The Great Acceleration
Good investing — good business in general — requires a focus on competitive advantage. Competitive advantage describes the basis upon which an entity can produce a consistently better result than its peers. Advantages are rare, valuable and often fleeting. Brown places competitive advantage at the center of its process in selecting investment managers. Brown is fortunate to have access to managers that possess an advantage, and the investment team works to deepen relationships with partners that deploy such an advantage skillfully, and work to extend its life.
The Brown endowment itself enjoys two such advantages, and Brown’s investment program is likewise optimized to maximize their impact. The first advantage is Brown itself: Talented and successful alumni and parents in diverse industries help Brown achieve its goals out of their love for the institution and a belief in its mission of education, scholarship and research. The investment team has benefitted from referrals, candid references and insight from the Brown network, and works to increase this engagement over time. In accounting terms, this is what would be called an “intangible asset,” and it is valuable.
The second advantage is the permanent nature of the endowment and the institution for which it serves as a financial resource. This permanence enables the endowment to make investment decisions with a horizon that extends beyond many other market participants. This advantage of duration has many manifestations, including the ability to make illiquid investments and accumulate out-of-favor assets without regard for near-term price appreciation.
The extraordinary events of 2020 have thrown a new light on the advantage of having a long investment horizon. The social and economic response to the COVID-19 health crisis stimulated demand and usage patterns for technology solutions, and the companies that are at the forefront of providing those solutions have seen their valuations soar in response, while legacy companies have lagged. The endowment’s exposure to this dynamic has proven to be a significant positive this year. While few anticipated the abominable impact of the public health crisis, Brown has steadily selected investment partners with a sufficiently long-term view in order to match and maximize Brown’s duration advantage. These managers disproportionately held shares of companies that were likely to be the leaders of tomorrow’s increasingly digitally-oriented world. This explains a component of the endowment’s strong performance and is directly attributable to Brown’s competitive advantage.

**Data shown**
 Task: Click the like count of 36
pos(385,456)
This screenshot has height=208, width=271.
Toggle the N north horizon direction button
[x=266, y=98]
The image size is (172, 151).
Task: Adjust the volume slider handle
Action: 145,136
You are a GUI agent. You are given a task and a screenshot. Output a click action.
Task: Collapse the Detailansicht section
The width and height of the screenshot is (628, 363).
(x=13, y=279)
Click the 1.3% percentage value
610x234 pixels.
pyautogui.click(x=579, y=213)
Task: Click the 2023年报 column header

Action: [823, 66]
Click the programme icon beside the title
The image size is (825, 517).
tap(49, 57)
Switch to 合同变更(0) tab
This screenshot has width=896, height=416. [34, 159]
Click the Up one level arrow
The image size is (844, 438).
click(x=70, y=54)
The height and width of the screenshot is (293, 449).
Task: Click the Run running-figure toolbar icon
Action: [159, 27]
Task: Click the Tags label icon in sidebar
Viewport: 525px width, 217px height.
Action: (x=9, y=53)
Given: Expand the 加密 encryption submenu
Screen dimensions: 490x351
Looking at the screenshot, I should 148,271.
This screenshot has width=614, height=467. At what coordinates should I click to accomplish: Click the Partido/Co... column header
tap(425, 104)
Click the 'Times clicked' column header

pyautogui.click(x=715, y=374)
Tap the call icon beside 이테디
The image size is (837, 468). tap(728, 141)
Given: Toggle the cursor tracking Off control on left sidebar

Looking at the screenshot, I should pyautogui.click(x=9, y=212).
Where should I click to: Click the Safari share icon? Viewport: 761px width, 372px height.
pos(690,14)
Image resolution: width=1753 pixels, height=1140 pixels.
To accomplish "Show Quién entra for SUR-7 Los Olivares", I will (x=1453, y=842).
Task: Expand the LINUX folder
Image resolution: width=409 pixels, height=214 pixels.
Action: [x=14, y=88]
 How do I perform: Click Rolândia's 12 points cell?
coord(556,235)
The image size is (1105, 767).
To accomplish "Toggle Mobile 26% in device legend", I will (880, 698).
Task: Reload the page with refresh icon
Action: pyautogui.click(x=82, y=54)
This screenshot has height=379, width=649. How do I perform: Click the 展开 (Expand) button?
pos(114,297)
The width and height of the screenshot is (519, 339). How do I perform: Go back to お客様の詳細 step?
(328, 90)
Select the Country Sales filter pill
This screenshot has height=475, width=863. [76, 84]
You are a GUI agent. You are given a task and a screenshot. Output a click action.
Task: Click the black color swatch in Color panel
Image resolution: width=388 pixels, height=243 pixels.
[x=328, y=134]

**Work to complete**
Quote the entire text on the endowment's competitive advantages word for word. The items after the text play no part in the work here.

**Finished task**
The Great Acceleration
Good investing — good business in general — requires a focus on competitive advantage. Competitive advantage describes the basis upon which an entity can produce a consistently better result than its peers. Advantages are rare, valuable and often fleeting. Brown places competitive advantage at the center of its process in selecting investment managers. Brown is fortunate to have access to managers that possess an advantage, and the investment team works to deepen relationships with partners that deploy such an advantage skillfully, and work to extend its life.
The Brown endowment itself enjoys two such advantages, and Brown’s investment program is likewise optimized to maximize their impact. The first advantage is Brown itself: Talented and successful alumni and parents in diverse industries help Brown achieve its goals out of their love for the institution and a belief in its mission of education, scholarship and research. The investment team has benefitted from referrals, candid references and insight from the Brown network, and works to increase this engagement over time. In accounting terms, this is what would be called an “intangible asset,” and it is valuable.
The second advantage is the permanent nature of the endowment and the institution for which it serves as a financial resource. This permanence enables the endowment to make investment decisions with a horizon that extends beyond many other market participants. This advantage of duration has many manifestations, including the ability to make illiquid investments and accumulate out-of-favor assets without regard for near-term price appreciation.
The extraordinary events of 2020 have thrown a new light on the advantage of having a long investment horizon. The social and economic response to the COVID-19 health crisis stimulated demand and usage patterns for technology solutions, and the companies that are at the forefront of providing those solutions have seen their valuations soar in response, while legacy companies have lagged. The endowment’s exposure to this dynamic has proven to be a significant positive this year. While few anticipated the abominable impact of the public health crisis, Brown has steadily selected investment partners with a sufficiently long-term view in order to match and maximize Brown’s duration advantage. These managers disproportionately held shares of companies that were likely to be the leaders of tomorrow’s increasingly digitally-oriented world. This explains a component of the endowment’s strong performance and is directly attributable to Brown’s competitive advantage.